Re: [Crash-utility] crash seek error, failed to read vmcore file

Thursday, 22 April 2010

On Wed, 2010-04-21 at 09:58 -0400, Dave Anderson wrote:
...
 ----- "Pavan Naregundi" <pavan(a)linux.vnet.ibm.com&gt;
wrote:

 > On Tue, 2010-04-20 at 09:14 -0400, Dave Anderson wrote:
 > > ----- "Pavan Naregundi" <pavan(a)linux.vnet.ibm.com&gt; wrote:
 > > 
 > > The cause for seek errors depends upon the type
 > > of dumpfile.
 > > 
 > > You didn't mention which type of dumpfile the vmcore
 > > is, so I'll presume that it's either an ELF-format
 > > kdump or a compressed kdump created by makedumpfile.
 > > 
 > > So presuming that it's a compressed kdump, the seek error 
 > > most likely comes from here in read_diskdump() in diskdump.c:
 > > 
 > >         if ((pfn >= dd->header->max_mapnr) || !page_is_ram(pfn))
 > >                 return SEEK_ERROR;
 > > 
 > > where the requested physical address pfn values are larger
 > > than the max_mapnr value advertised in the header.
 > > 
 > > When you do any "crash -d# ...", the dumpfile header will
 > > be dumped first.  What does that show?
 > > 
 > > Dave
 > 
 > 
 > Dave,
 > 
 > Dumpfile is compressed kdump created by makedumpfile.
 > 
 > header shows the following values: 
 > max_mapnr: 32768
 > block_shift: 16
 > 
 > Yes. Adding some debug printf's shows me that (pfn >=
 > dd->header->max_mapnr) fails. 
 > 
 > For example: in the first seek error,
 > crash: seek error: kernel virtual address: c0000000af715480  type:
 > "kmem_cache buffer"
 > 
 > paddr: af715480 => pfn=44913
 > 
 > crash -d8 log: http://pastebin.com/qrCvyPfR
 > 
 > Thanks..Pavan

 OK, so the compressed dumpfile has exactly 32768 pages of physical
 memory, or exactly 2GB.  That being the case, the crash utility
 will fail all readmem attempts above that value, and obviously 
 there is critical data above the artificial 2GB threshold.  

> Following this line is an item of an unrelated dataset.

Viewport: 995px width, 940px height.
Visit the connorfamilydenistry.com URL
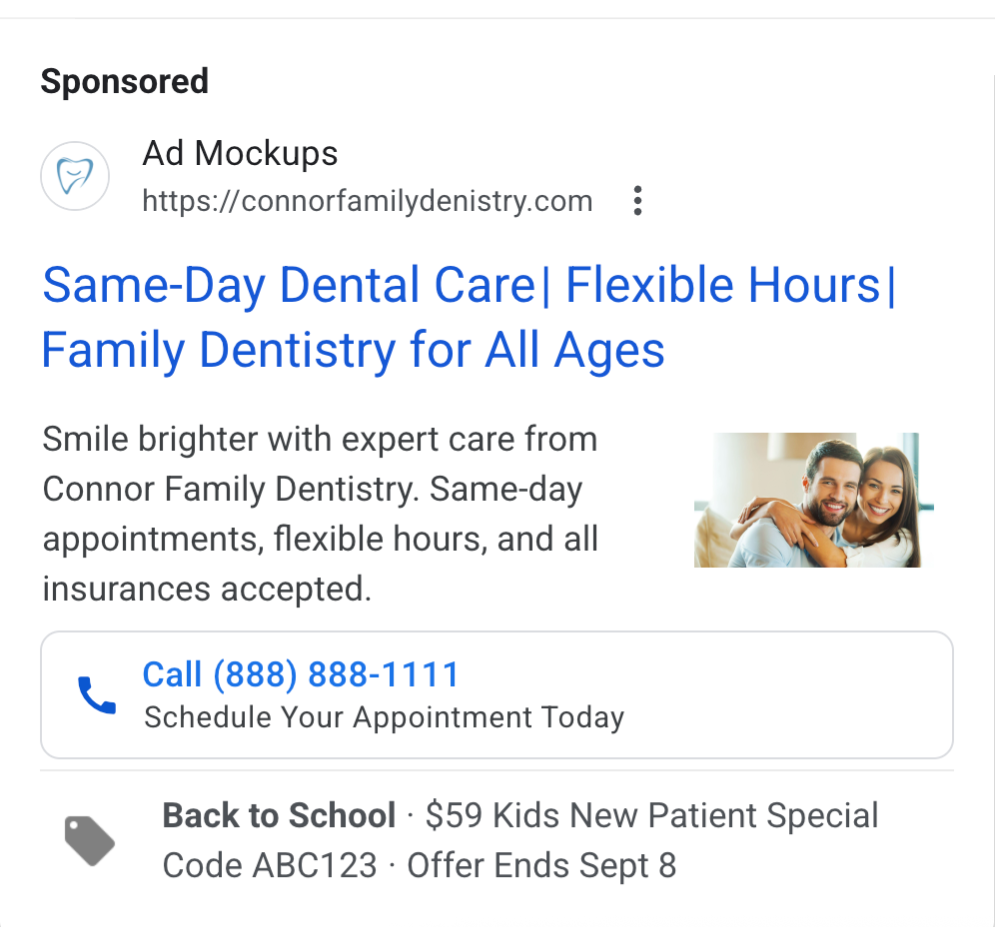coord(367,201)
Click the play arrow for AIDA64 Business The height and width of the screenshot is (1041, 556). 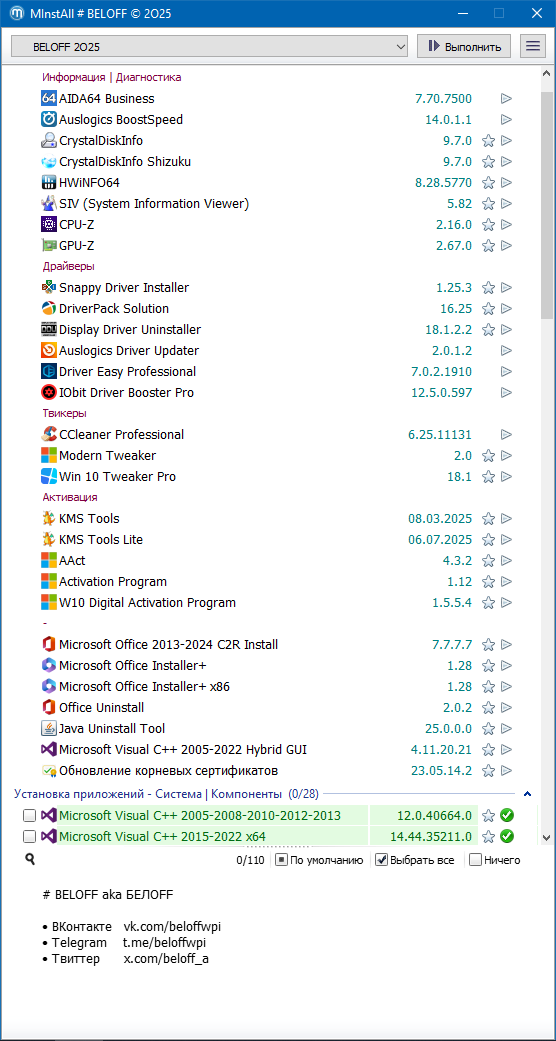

 The question at hand is why kdump is creating a truncated dumpfile
 with a max_mapnr of 32768:

 (1) makedumpfile determines the "max_mapnr" value based upon the 
     highest physical address found in any of the PT_LOAD segments
     of the /proc/vmcore file on the secondary kernel.
 (2) the /proc/vmcore PT_LOAD segments were pre-calculated during
     the primary kernel's kdump initialization phase, based upon
     the values found in the set of "/proc/device-tree/memory@xxx/reg"
     files existing in the primary kernel, where the "xxx" is the
     starting physical address of the memory region, and the "reg"
     file in that directory contains the size of the memory region. 

 For whatever reason, those files showed a maximum of 2GB of
 physical memory.  (If you do not use makedumpfile, and then do
 a "readelf -a" of the resultant vmcore file, you will see 
 the PT_LOAD segment values.)

 Does the SLES11 vmlinux-2.6.32.10-0.4.99.25.62005-ppc64 kernel
 contain this patch?:

http://git.kernel.org/gitweb.cgi?p=linux/kernel/git/torvalds/linux-2.6.gi...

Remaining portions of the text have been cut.